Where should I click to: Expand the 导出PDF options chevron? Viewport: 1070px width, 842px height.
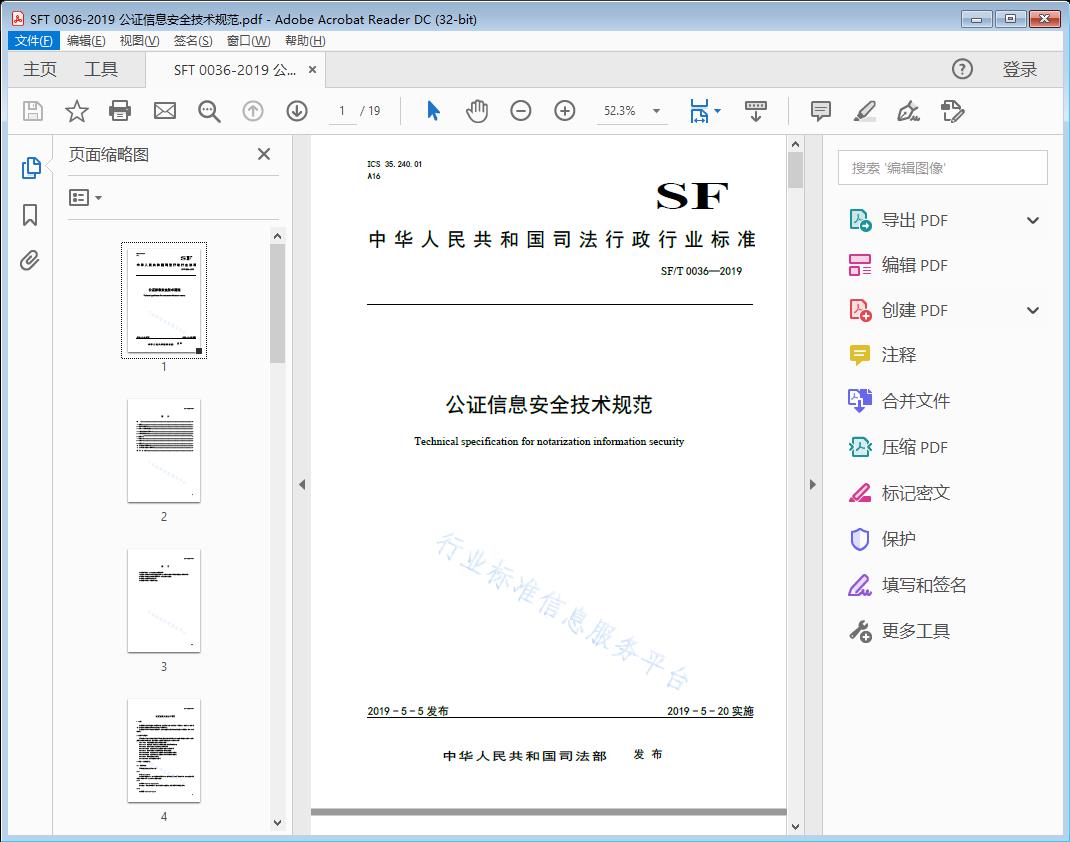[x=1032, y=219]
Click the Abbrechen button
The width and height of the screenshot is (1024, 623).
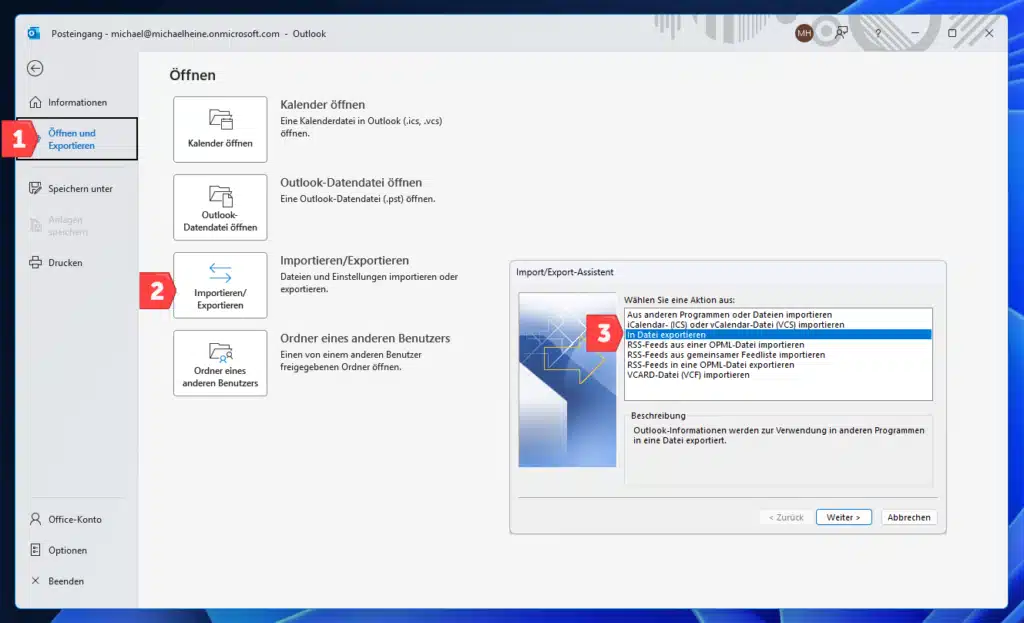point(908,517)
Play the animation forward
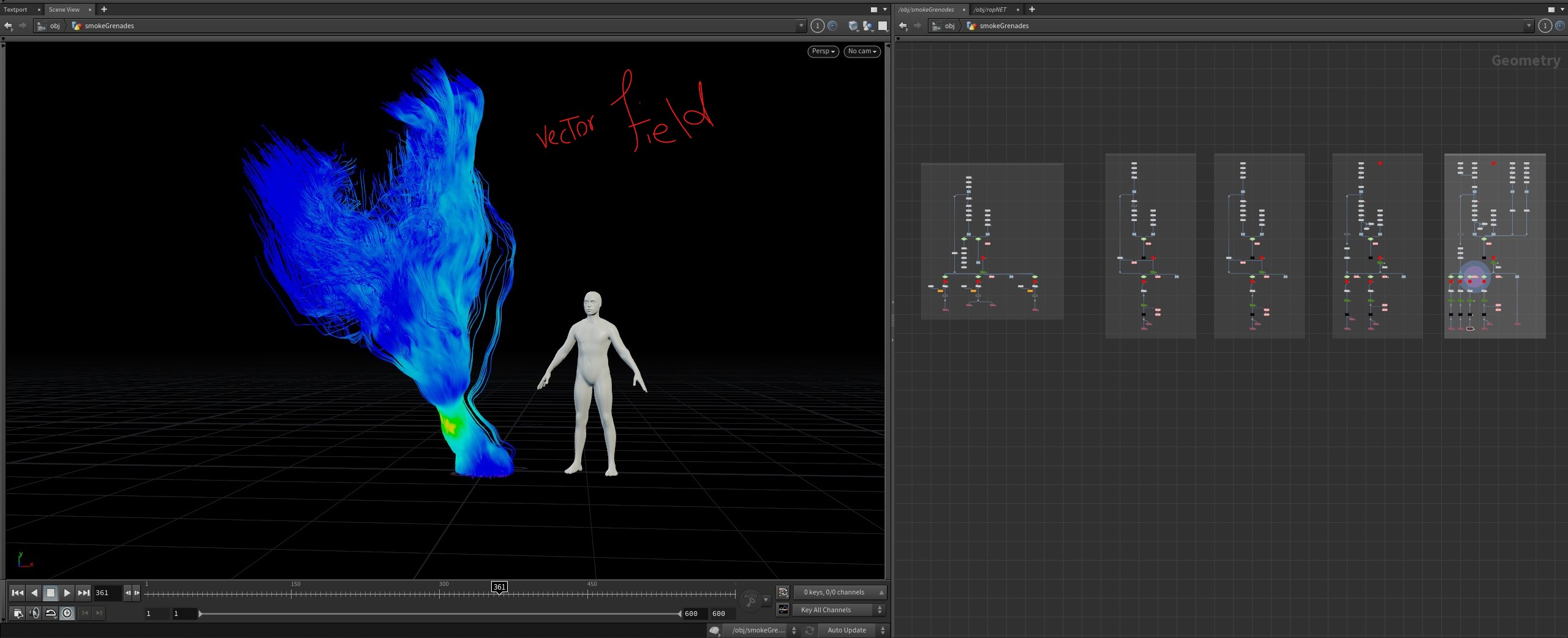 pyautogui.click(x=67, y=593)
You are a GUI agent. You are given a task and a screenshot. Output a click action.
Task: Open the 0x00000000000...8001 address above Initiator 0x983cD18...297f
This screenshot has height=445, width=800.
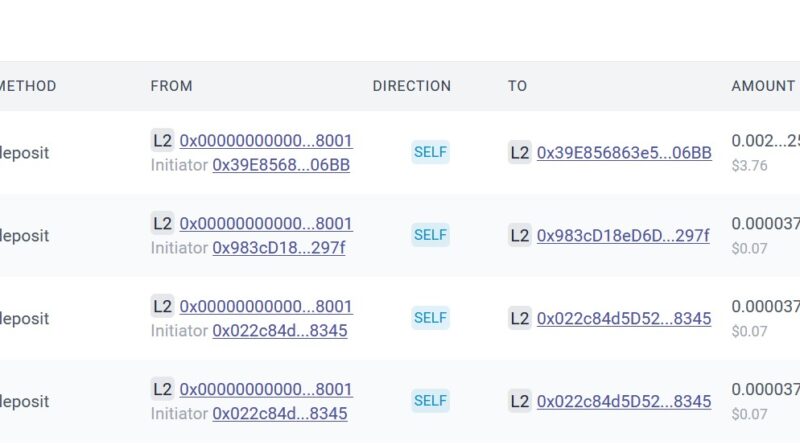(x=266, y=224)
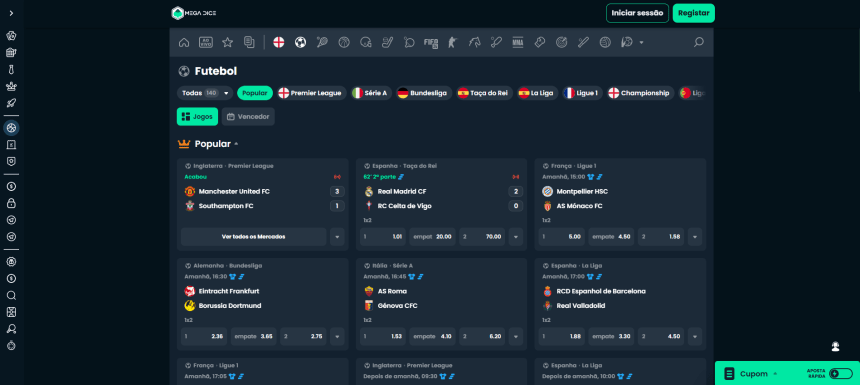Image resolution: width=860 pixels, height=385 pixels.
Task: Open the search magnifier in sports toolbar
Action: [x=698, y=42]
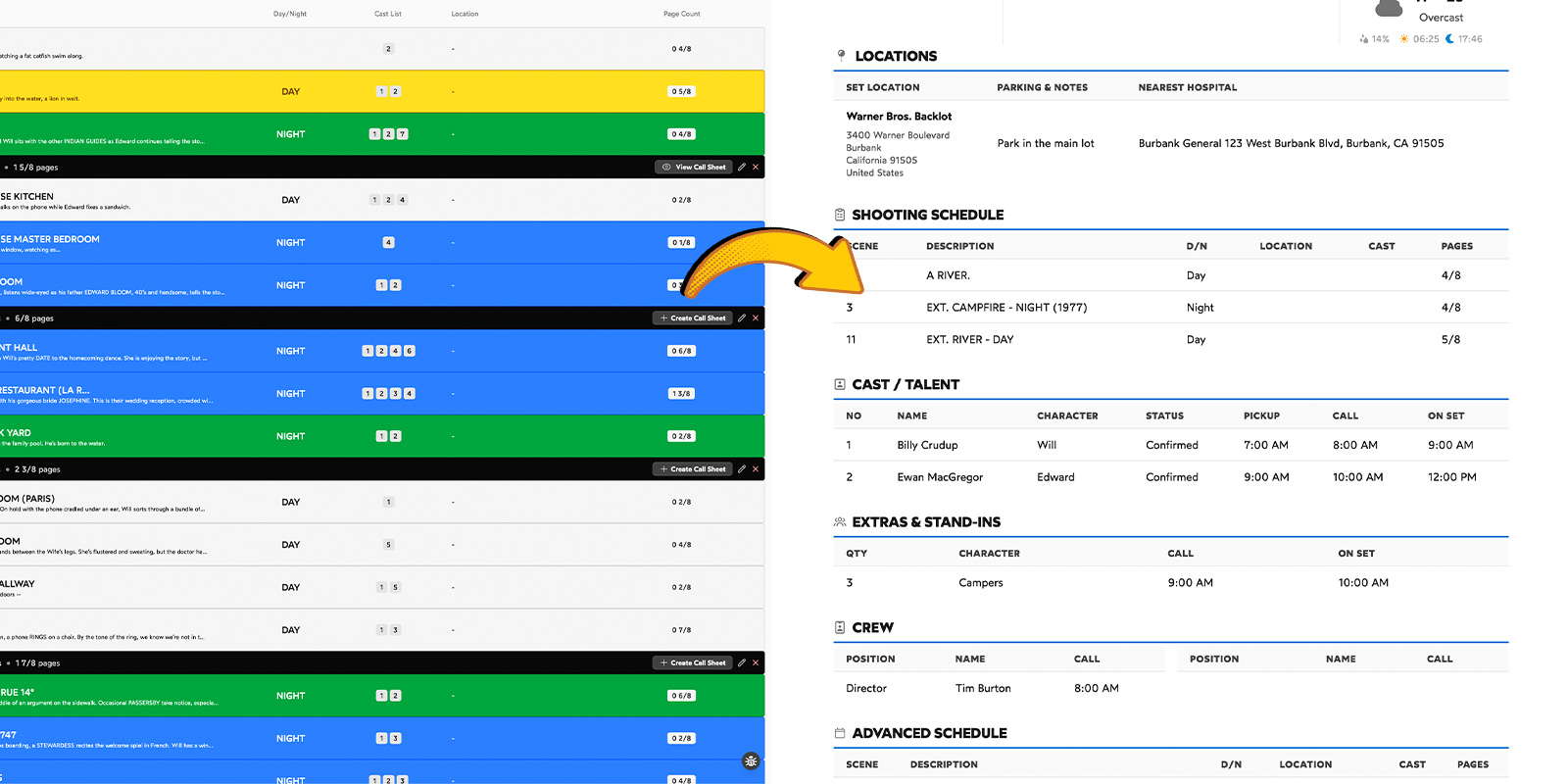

---

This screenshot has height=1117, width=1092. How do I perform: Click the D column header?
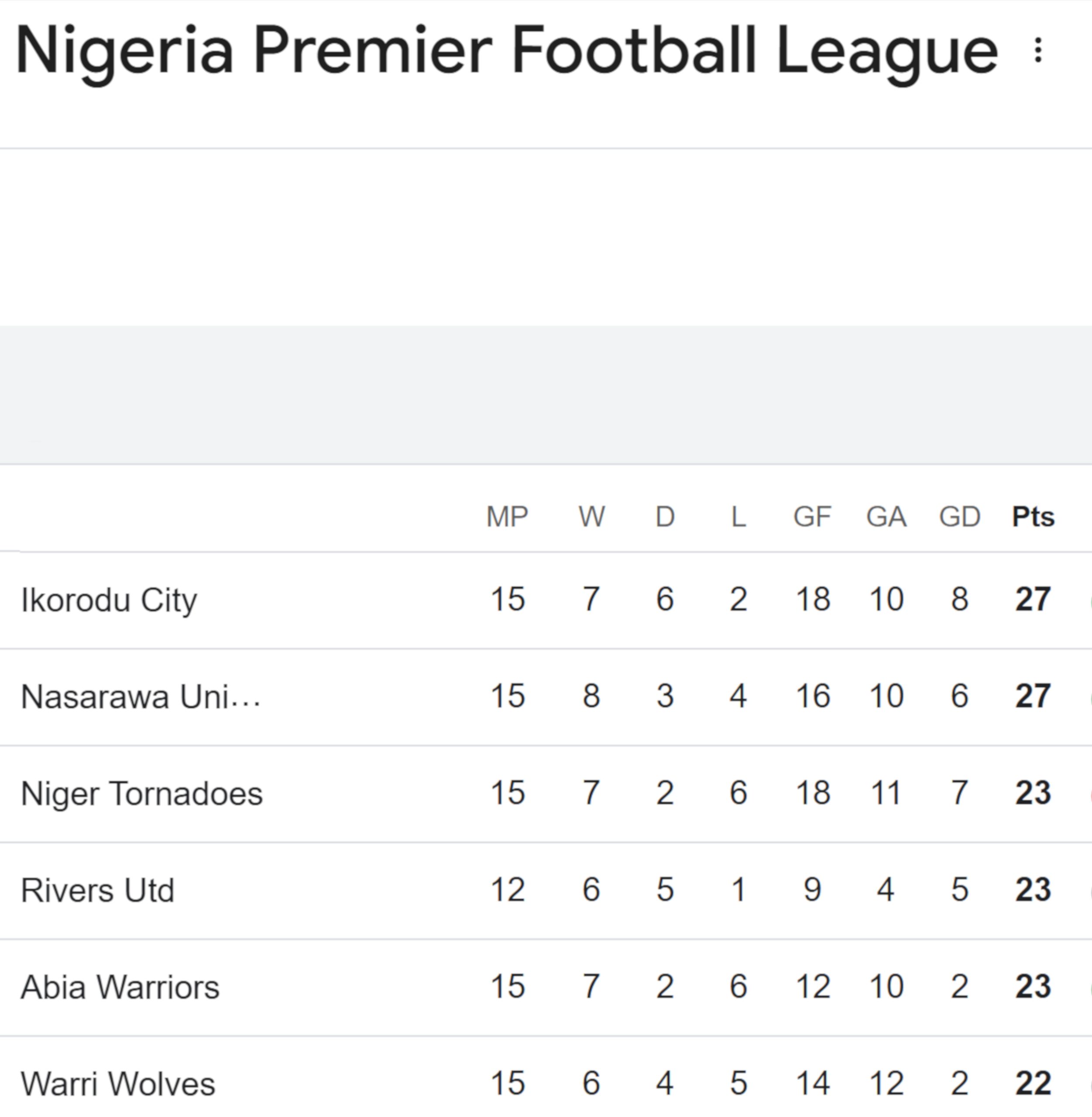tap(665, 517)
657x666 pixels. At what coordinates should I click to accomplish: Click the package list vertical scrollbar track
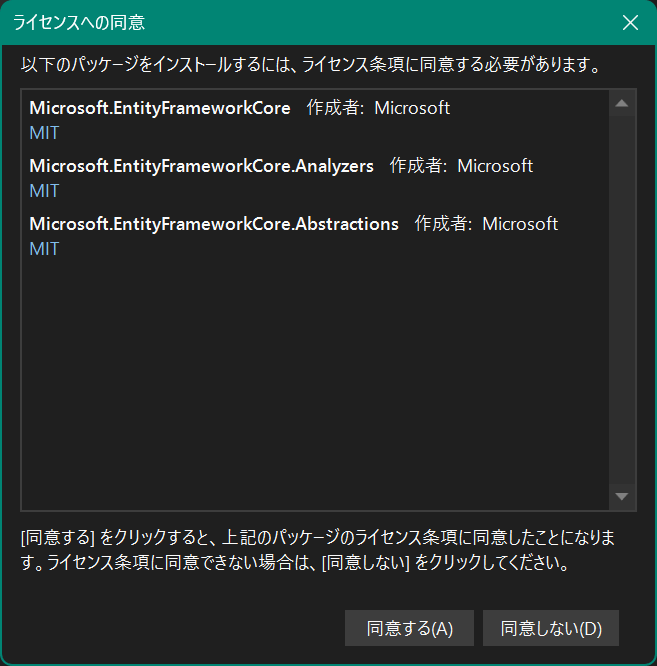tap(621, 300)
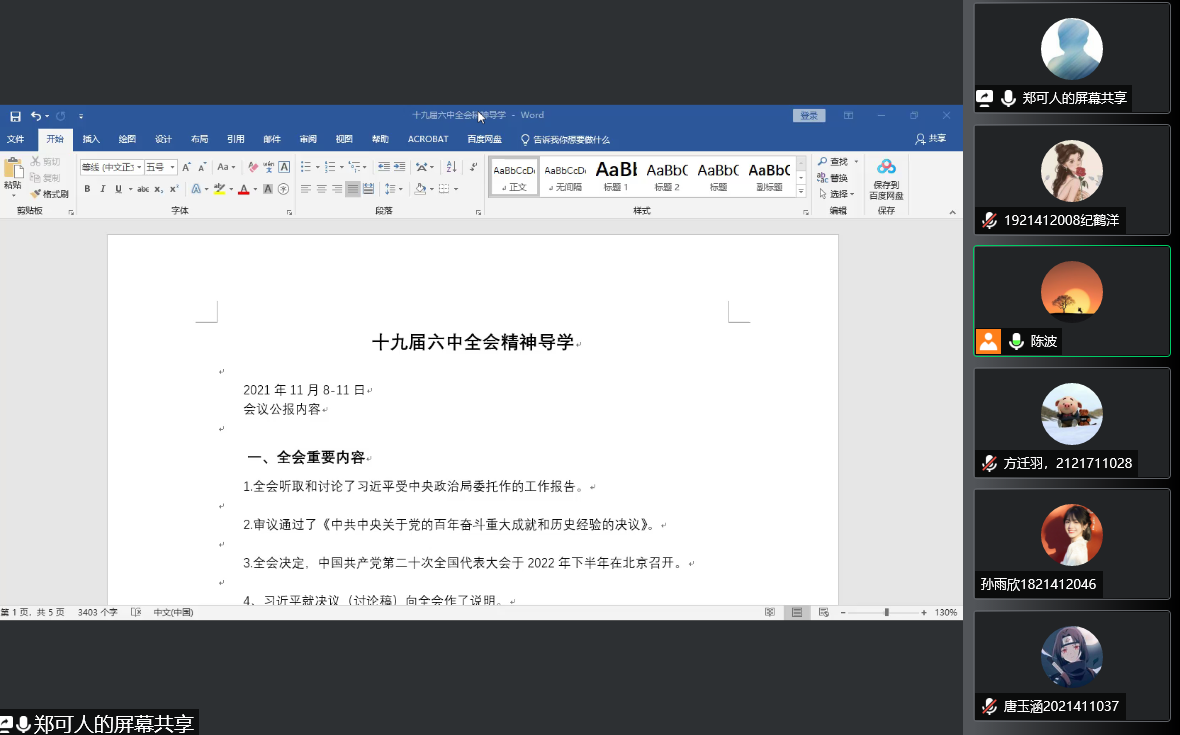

---

**GOAL OF THE EXERCISE**.
For this exercise, return exactly the lines above from the line with "The width and" through the line with "Task: Open the 0x00000000000...8001", both included. Do not copy the pictures.

**RESULT**.
The width and height of the screenshot is (1024, 623).
point(908,517)
Play the animation forward
 pyautogui.click(x=67, y=593)
You are a GUI agent. You are given a task and a screenshot. Output a click action.
Task: Open the 0x00000000000...8001 address above Initiator 0x983cD18...297f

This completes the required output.